L'industrie 4.0: la nouvelle chance des industries dans les pays riches?

L'industrie 4.0: la nouvelle chance des industries dans les pays riches?
L'industrie 4.0: la nouvelle chance des industries dans les pays riches? - © Tous droits réservés

L’industrie 4.0 est en ligne de mire des grandes entreprises. On le constate dans l’aéronautique par exemple, chez Safran Aero Boosters à Liège. Mais en quoi consiste cette nouvelle industrie, dite du futur?

C’est le fruit de la quatrième révolution industrielle, celle du numérique. Elle transforme tout à la fois les produits, les usines et le business. C’est toute la chaîne de production qui est appelée à travailler dans une même continuité numérique, comme on dit, avec des machines beaucoup plus flexibles, avec des techniques de production additive par impression 3D ou des nouvelles façons de souder les pièces par exemple. Safran Aero Boosters produit des compresseurs à basse pression pour les moteurs d’avions et l’entreprise fabrique aussi des bancs d’essai pour tester ses moteurs. Elle s’apprête à surveiller ses bancs d’essai avec des drones, c’est nouveau, et elle va proposer à ses clients des lunettes connectées pour faciliter l’entretien des appareils. 

"Ce ne sont pas des gadgets, ce sont vraiment des outils qui vont nous aider à améliorer la maintenance dans le sens où le client n’aura plus qu’à nous appeler", explique explique Roberto Novello, en charge des bancs d’essai. "On lui propose de porter les lunettes, d’observer l’objet de son appel — l’appareil qui est en anomalie ou en défaut — et à ce moment-là, on lui dit directement, en temps réel, ce qu’il doit faire pour le remettre en place, s’il faut modifier une chose ou l’autre directement. Donc il y a un gain de temps évident".

Et le temps c’est de l’argent, surtout dans l’industrie où les pannes coûtent horriblement cher. D’autant plus cher que la demande des producteurs d’avions, comme Airbus et Boeing, est très forte. Il faut suivre la cadence, sous peine de pénaliser toute la ligne de production. Pas question d’arriver en retard avec le compresseur du moteur, sinon c’est l’avion qui ne sortira pas à temps. À quoi s’ajoute évidemment une grosse pression sur les prix, il faut produire toujours moins cher.

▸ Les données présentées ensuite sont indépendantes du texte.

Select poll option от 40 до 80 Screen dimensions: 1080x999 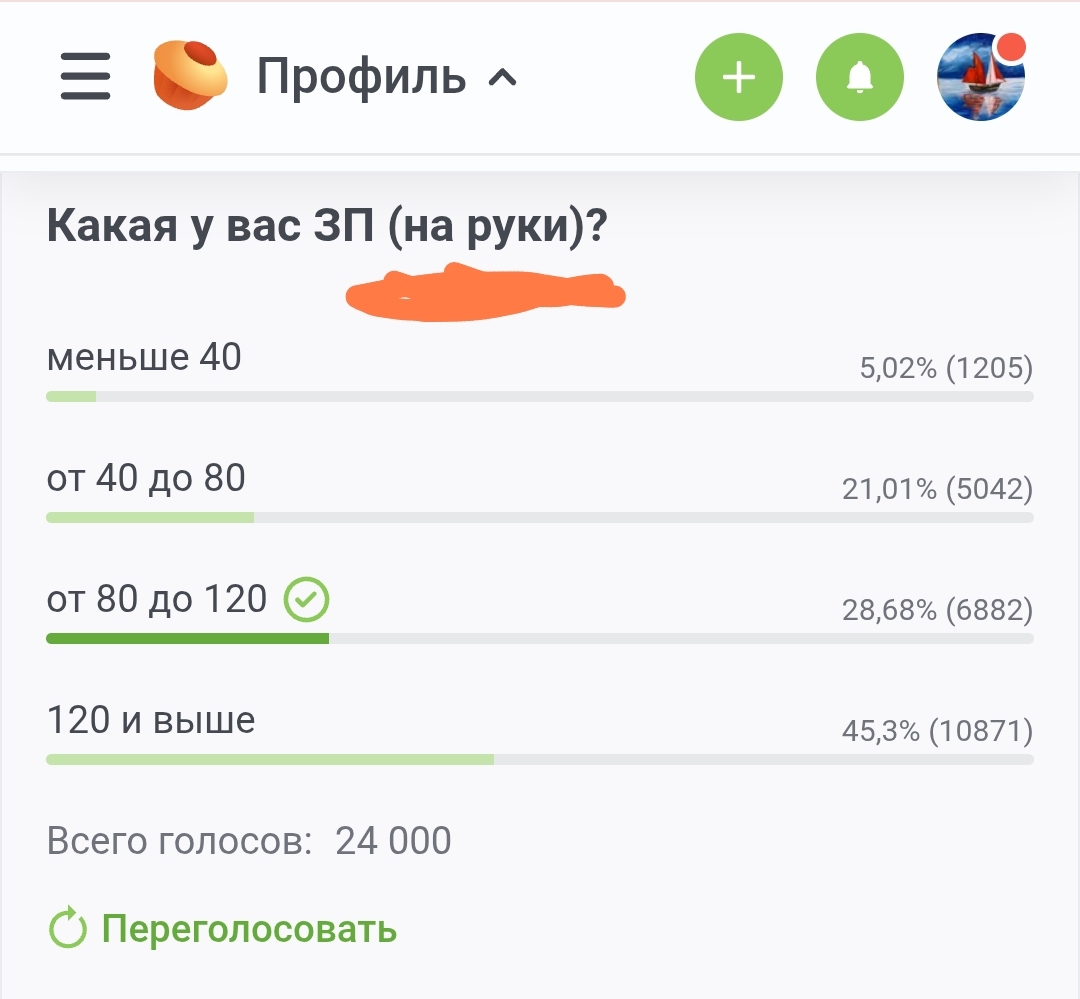(x=540, y=490)
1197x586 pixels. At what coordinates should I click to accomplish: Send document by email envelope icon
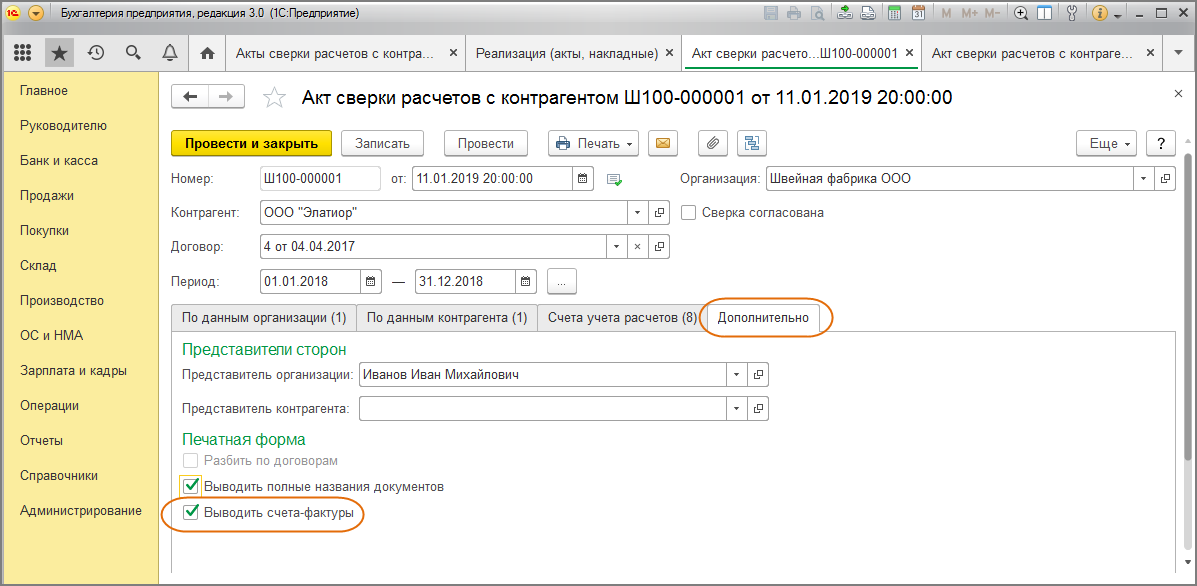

Il n’y a aucune raison d’être non compétitif par rapport à des pays émergents

Vincent Duprez est directeur innovation chez Safran Aero Boosters, il estime que l’industrie 4.0 marque une rupture et qu’elle est indispensable.

"Ce qu’il y a de révolutionnaire, c’est effectivement l’utilisation optimale de tous les moyens coûteux, et donc finalement il n’y a aucune raison d’être non compétitif par rapport à des pays émergents à partir du moment où on a travaillé sur l’efficacité", annonce-t-il. "Donc le principe c’est d’avoir toujours, par rapport à ces pays émergents, une avance technologique sur les produits, une avance technologique sur la façon de produire pour compenser les coûts de main-d’œuvre, qui sont forcément plus élevés dans notre pays par rapport à la main-d’œuvre des pays émergents".

Cette industrie 4.0 est-elle déjà en train de naître? Est-ce que tous les industriels travaillent sur ce genre de projets?

"Je ne suis pas certain que tous les industriels travaillent dessus", explique Vincent Duprez. "Certains industriels pensent encore qu’il y a un peu un effet de mode, mais on est à l’aube de cette révolution industrielle, c’est peut-être ce qui différencie cette révolution industrielle par rapport aux précédentes. On ne la suit pas, on essaye de l’anticiper et de s’y préparer et je pense que grâce à ça elle sera moins douloureuse".

L'industrie 4.0 se met donc progressivement en place. Elle commence déjà à produire ses effets et elle permettra peut-être de rapatrier chez nous des sous-traitances qu’on avait délocalisées bien loin dans ces pays à moindre coût. C’est donc peut-être une nouvelle chance qui s’offre à notre industrie.